CANADA
Toronto Star
By: Daniel Baird Published on Sat Dec 07 2013
Last February, while living in Bishkek, Kyrgyzstan, a remote and nominally Muslim former Soviet Central Asian Republic, I remarked, on the occasion of Pope Benedict XVI’s unprecedented resignation, that there was nothing the Catholic church could do to repair itself in the wake of the sexual abuse scandal. The church, it seemed to me, had lost anything like the kind of moral high ground it needs to stand on, and the Vatican was on its way to becoming like the British monarchy: a decorative but ultimately powerless and irrelevant relic.
That was before I knew the church was about to elect the Jesuit Bishop of Buenos Aires, whom some called the “Bishop of the slums,” as the first non-European to ascend the throne of Peter.

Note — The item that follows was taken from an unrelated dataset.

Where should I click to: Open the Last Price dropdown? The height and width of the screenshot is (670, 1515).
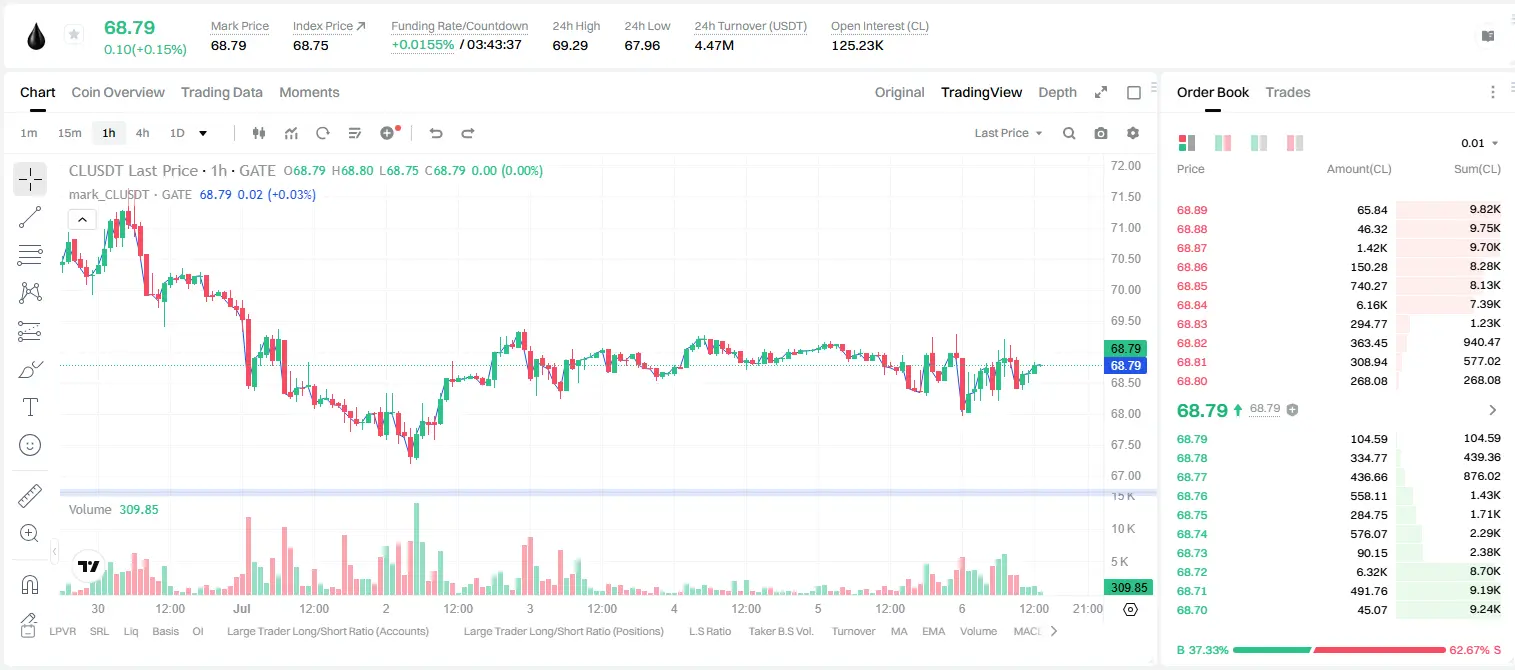click(1008, 133)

From the moment of his election in March, the reign of Cardinal Jorge Mario Bergoglio, now Pope Francis, has been unusual. He is the first pope in more than a millennium not to take on the name of one of his predecessors, allying himself instead with the radical St. Francis of Assisi, a saint known for his intense identification with the suffering, the despised, the dispossessed and the destitute. Pope Francis clearly intended upon being a pontiff concerned more with the poor and the vulnerable than with Church doctrine and canon law.